Economic status of the country (World Bank definition)
  1. High-income countries

  2. Middle-income countries

  3. Low-income countries

The effects of decentralised governance of health services may be less in LMICs compared to HICs. This is because the infrastructure and resources to support decentralisation are inadequate or less developed in LMICs.

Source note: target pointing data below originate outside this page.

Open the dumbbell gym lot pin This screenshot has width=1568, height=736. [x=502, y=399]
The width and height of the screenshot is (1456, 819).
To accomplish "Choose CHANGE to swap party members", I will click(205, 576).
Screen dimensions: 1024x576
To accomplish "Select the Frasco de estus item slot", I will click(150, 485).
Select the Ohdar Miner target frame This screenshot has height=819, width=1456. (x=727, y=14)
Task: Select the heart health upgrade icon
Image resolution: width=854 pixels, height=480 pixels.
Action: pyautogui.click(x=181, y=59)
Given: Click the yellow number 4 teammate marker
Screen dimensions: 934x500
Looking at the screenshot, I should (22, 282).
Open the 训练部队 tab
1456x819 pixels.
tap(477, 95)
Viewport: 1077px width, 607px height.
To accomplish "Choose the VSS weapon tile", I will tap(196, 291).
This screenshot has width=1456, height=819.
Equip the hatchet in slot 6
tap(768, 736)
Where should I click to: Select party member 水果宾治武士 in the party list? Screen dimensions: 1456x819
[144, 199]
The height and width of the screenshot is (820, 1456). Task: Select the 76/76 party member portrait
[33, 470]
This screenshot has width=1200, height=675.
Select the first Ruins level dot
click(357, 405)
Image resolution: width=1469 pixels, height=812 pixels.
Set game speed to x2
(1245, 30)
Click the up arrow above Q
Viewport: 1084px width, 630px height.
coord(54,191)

If sufficient studies reporting similar interventions and similar outcomes are available we will perform subgroup analyses to explore the differences in main outcome measures according to the categories outlined in Table 2.

Sensitivity analysis

We will test the robustness of our findings by modifying any assumptions that are made about missing data within a plausible range of values and by removing studies at a high risk of bias, if there are studies with different risks of bias evaluating the similar interventions and reporting similar outcomes.

Acknowledgements

The authors acknowledge the help provided by Marit Johansen in developing the search strategies and additional support from the Cochane EPOC Review Group.

Appendices

Appendix 1. MEDLINE search strategy

# Searches
1(decentraliz* or decentralis* or de centraliz* or de centralis*).ti,ab.
2(((transfer* or transition? or hand* over or handover or pass* over or passover or shift* or delegat* or devolv* or devolution) adj6 (authority* or responsibilit* or resources or funds or funding or autonomy or autonomous)) and (district* or region* or local or municipal* or community or communities or town?)).ti,ab.
3(governance adj3 (district* or region* or local or municipal* or community or communities or town? or centralized or centralised)).ti,ab.
4or/1-3
5randomized controlled trial.pt.
6controlled clinical trial.pt.
7multicenter study.pt.
8(randomis* or randomiz* or randomly).ti,ab.
9groups.ab.
10(trial or multicenter or multi center or multicentre or multi centre).ti.
11(intervention? or controlled or control group? or (before adj5 after) or (pre adj5 post) or ((pretest or pre test) and (posttest or post test)) or quasiexperiment* or quasi experiment* or evaluat* or effect? or impact? or time series or time point? or repeated measur*).ti,ab.
12or/5-11
13exp Animals/
14Humans/
1513 not (13 and 14)
16review.pt.
17meta analysis.pt.
18news.pt.
19comment.pt.
20editorial.pt.
21cochrane database of systematic reviews.jn.
22comment on.cm.
23(systematic review or literature review).ti.
24or/15-23
2512 not 24
264 and 25

Contributions of authors

CTS: drafted the protocol, will obtain copies of the studies and select studies to be included, extract data and enter data into RevMan, perform the analysis and interpret the results, and draft and update the final review.

TNS: will obtain copies of the studies and select which studies to include, extract the data and carry out duplicate data entry, interpret the analysis, and co-draft the final review.

Declarations of interest

No conflict/s of interests to declare.